Il salva-banche è illegale: sit-in a Civitavecchia

Il salva-banche è illegale: sit-in a Civitavecchia

Hanno i volti segnati dalla stanchezza di notti insonni e giorni passati da uno studio legale all’altro con la speranza di riavere i risparmi andati in fumo con il fallimento della loro banca.
Urlano «vergogna », raccontano le loro storie a microfoni e telecamere.
Sono i risparmiatori della Banca Etruria che ieri si sono dati appuntamento davanti alla sede della filiale di Civitavecchia, la città di Luigino D’Angelo, il pensionato che un mese fa ha deciso di farla finita dopo aver saputo di aver perso gli oltre centomila euro investiti in azioni e obbligazioni subordinate.

Un suicidio che ha portato la procura ad aprire un fascicolo, al momento senza indagati, non solo per istigazione al suicidio ma anche per truffa. Una protesta che fa il paio con quella di tre giorni fa ad Arezzo.

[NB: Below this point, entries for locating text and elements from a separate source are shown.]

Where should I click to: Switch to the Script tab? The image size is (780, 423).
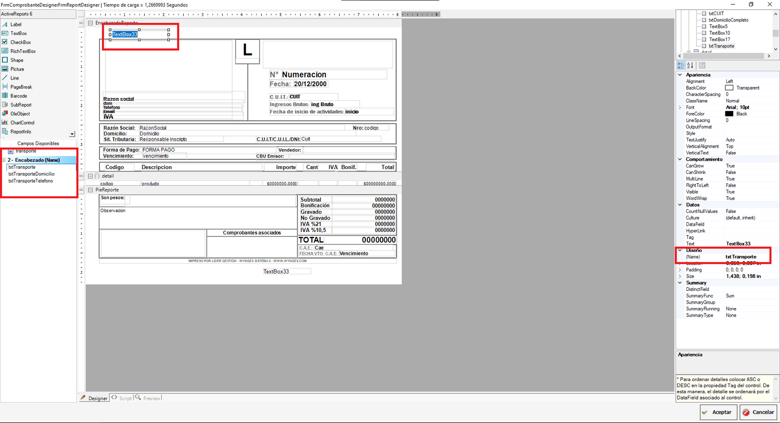122,398
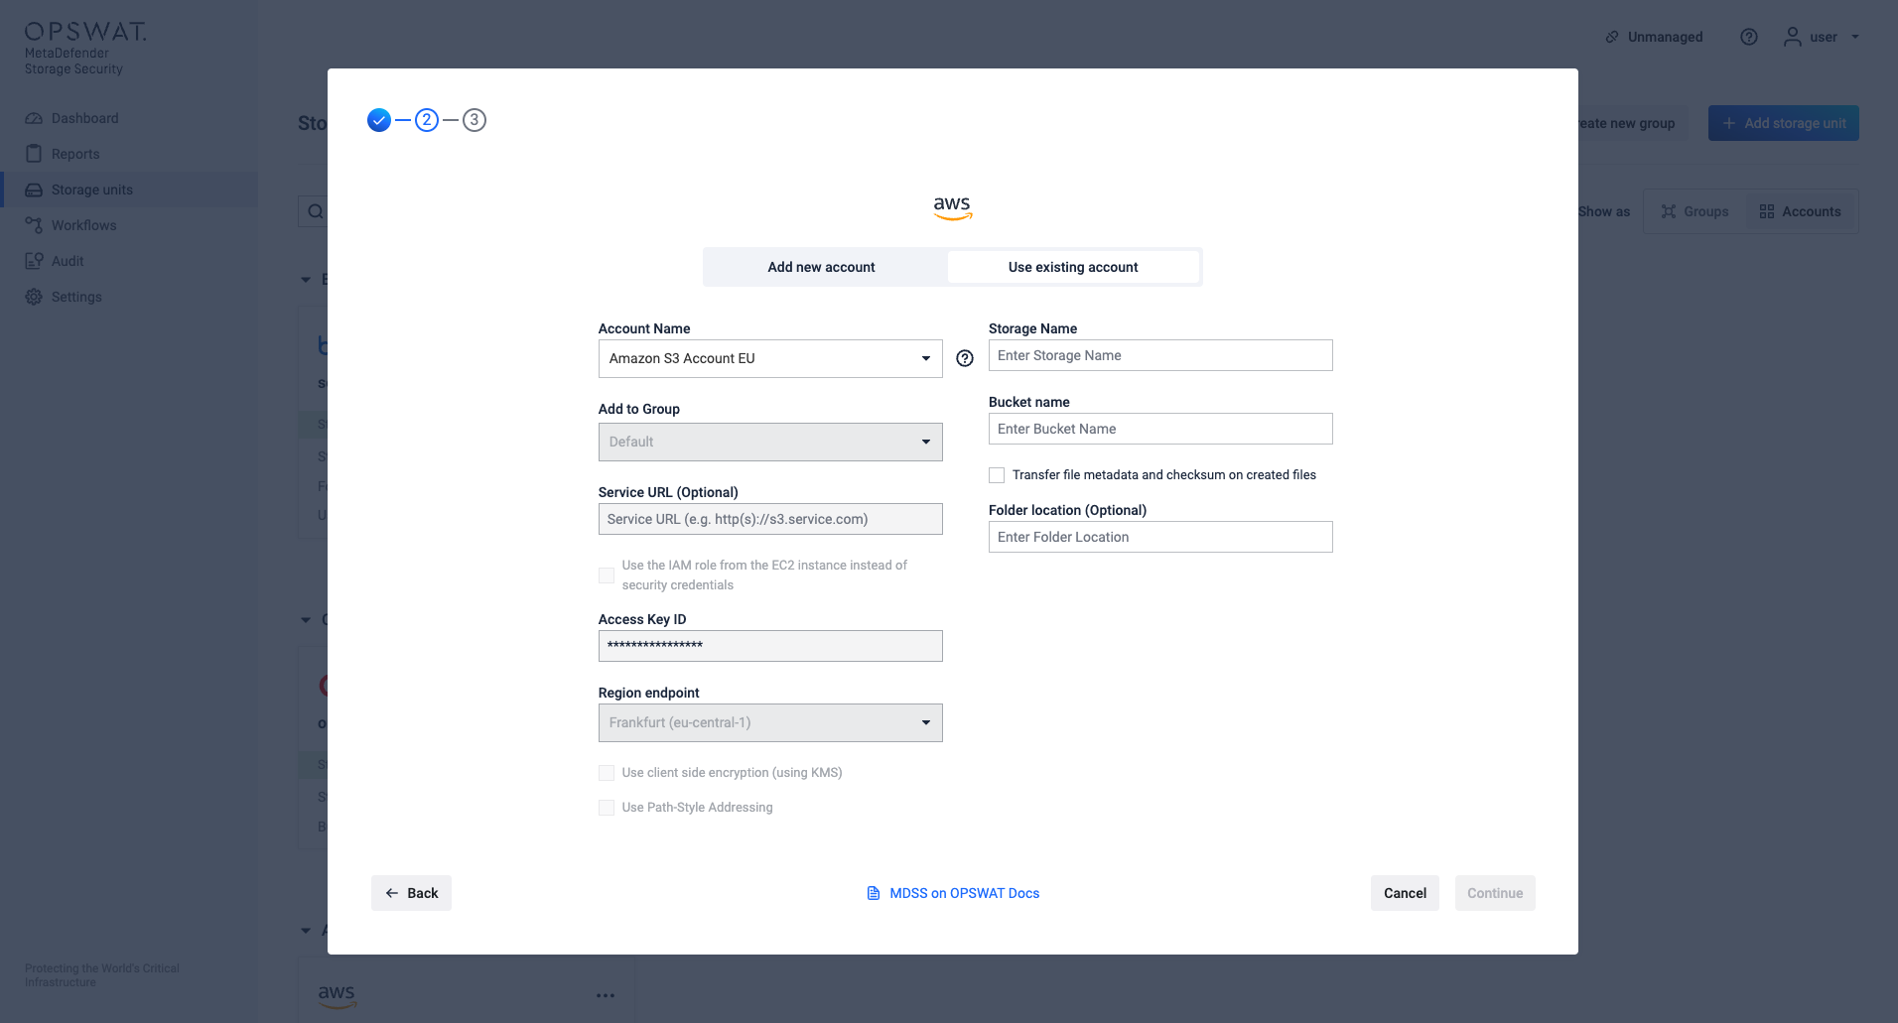Screen dimensions: 1898x1023
Task: Click the Unmanaged link icon in header
Action: point(1612,37)
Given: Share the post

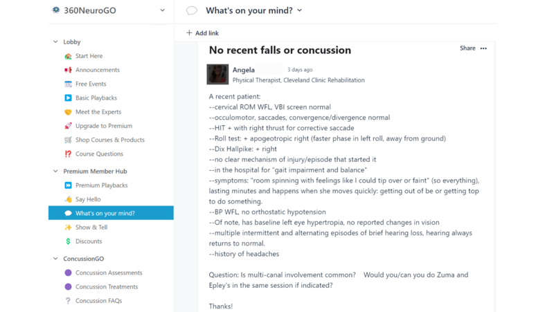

Codacons guida sit-in contro il salva-banche

A guidare il sit-in è stato il Codacons «Il salva-banche è incostituzionale — ripetono più volte i vertici dell’associazione dei consumatori, il presidente Carlo Rienzi e la responsabile di Civitavecchia Sabrina De Paolis —.

Oggi parte un’azione radicale da parte nostra, faremo ricorso al Tar del Lazio contro i decreti di Bankitalia che hanno disposto l’attuazione della legge. Se il Tar ritiene i decreti incostituzionali dovrebbe inviare la legge alla Corte costituzionale.
Se la Corte annulla la legge, come già avvenuto in Austria, allora i risparmiatori potrebbero riavere i propri soldi. È un percorso lungo, difficile e con esito incerto ».

Roberto Nicastro, neopresidente di Banca Etruria, Banca delle Marche, CariFerrara e CariChieti, intanto, ha annunciato che chiederà i danni alle vecchie gestioni, mentre è già al lavoro una task force per i 4.680 clienti che hanno subito delle perdite.
Bankitalia ha già avviato il processo di cessione delle 4 “good bank” nate con il decreto salvabanche e ha confermato tempi brevi per la vendita.

Segnali di interesse si sarebbero già manifestati sia dall’Italia che dall’estero e la vendita dovrebbe concludersi entro la prossima primavera.